Covid-19 Could Be Eating Your Neurons
How Covid-19 fulfils the Bradford Hill criteria for causation and raises your lifetime risk of dementia from 1% to 1.5%.
This article was originally published at Microbial Instincts on June 10 2024.
As a researcher who has published papers and written articles about the overlooked role of viruses in brain health, I was delighted yet concerned when The Lancet Neurology, a top-tier journal, recently published a viewpoint article, “SARS-CoV-2 infection as a cause of neurodegeneration,” by Bonherry et al. from Europe and Australia.
This article solidifies a vital message that experts in the field have tried to convey to mainstream medicine: Infectious diseases, including the relatively novel Covid-19, are not merely short-term sicknesses; they add to the overall infection burden one faces throughout life. The higher the infection burden, the greater the risk of neurodegenerative diseases.
Bonherry et al. present several crucial arguments for the causative role of Covid-19 in neurodegenerative diseases, which I find too important not to write about and share with the broader audience (you all).
Risk factors: An overview
Bonherry et al. first acknowledged that neurodegenerative diseases like dementia are influenced by both genetic and environmental risk factors, of which the latter is modifiable — something we can control.
According to The Lancet Commission in 2020, modifiable risk factors of dementia include low education and social contact, smoking, physical inactivity, brain injury, and others.
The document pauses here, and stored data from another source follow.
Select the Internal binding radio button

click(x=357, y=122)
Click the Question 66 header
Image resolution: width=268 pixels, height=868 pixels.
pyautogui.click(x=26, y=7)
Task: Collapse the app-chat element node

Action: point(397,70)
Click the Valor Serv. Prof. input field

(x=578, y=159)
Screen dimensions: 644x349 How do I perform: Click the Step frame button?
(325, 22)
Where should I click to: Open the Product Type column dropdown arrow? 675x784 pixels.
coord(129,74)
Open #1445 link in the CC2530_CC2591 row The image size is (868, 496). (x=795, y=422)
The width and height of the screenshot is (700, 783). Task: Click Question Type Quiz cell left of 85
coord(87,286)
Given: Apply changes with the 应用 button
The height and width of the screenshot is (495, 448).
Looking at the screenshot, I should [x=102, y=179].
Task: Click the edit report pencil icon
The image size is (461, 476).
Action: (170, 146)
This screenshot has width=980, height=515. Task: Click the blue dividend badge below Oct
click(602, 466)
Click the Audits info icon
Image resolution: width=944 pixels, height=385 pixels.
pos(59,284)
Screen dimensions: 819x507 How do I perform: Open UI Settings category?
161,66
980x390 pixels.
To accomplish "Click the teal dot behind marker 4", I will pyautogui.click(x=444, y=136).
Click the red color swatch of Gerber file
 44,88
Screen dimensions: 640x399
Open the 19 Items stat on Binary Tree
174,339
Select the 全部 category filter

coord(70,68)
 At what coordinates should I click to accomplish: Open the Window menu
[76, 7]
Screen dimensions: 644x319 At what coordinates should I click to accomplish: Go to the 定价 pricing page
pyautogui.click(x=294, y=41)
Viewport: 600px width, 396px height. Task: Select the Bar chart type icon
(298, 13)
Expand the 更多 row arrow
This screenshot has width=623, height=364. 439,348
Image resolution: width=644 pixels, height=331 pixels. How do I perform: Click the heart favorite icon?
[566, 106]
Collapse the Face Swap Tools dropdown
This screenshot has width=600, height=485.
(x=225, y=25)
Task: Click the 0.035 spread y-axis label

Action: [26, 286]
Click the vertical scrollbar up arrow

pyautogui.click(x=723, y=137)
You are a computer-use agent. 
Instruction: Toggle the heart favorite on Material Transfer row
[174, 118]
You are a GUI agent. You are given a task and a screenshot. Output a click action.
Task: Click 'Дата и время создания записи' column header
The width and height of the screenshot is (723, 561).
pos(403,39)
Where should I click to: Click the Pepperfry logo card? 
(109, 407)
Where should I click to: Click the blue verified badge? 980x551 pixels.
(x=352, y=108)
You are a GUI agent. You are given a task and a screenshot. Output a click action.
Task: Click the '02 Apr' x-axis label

They also acknowledged the growing significance of infections as a risk factor for dementia.
The Lancet Commission addresses critical global health issues by commissioning a panel of experts to conduct comprehensive reviews and derive evidence-based recommendations. One global health issue is dementia, a disease that robs a person of their memories and sense of self. Every 3 seconds, someone in the world develops dementia. Dementia is also the 7th leading cause of death globally.
Understanding the risk factors of dementia is thus paramount in tackling the disease. While different risk factors can influence each other and amplify the overall risk, calculating this synergistic risk is complex. So, the usual method is to assess the individual risk contributed by each factor separately rather than trying to calculate their combined effect.
As Bonhenry et al. explained, “Risk factors can interact, but the calculation of synergistic risk is complicated, so the standard approach is to present the marginal risk as partitioned between the individual causative factors.”
This article will do just that — to clarify how much of a risk infection poses in the development of neurodegenerative diseases like dementia, notwithstanding the importance of other well-known risk factors.
Infection as a risk factor
Before Covid-19, convincing evidence already exists for the interplay between infectious and neurodegenerative diseases.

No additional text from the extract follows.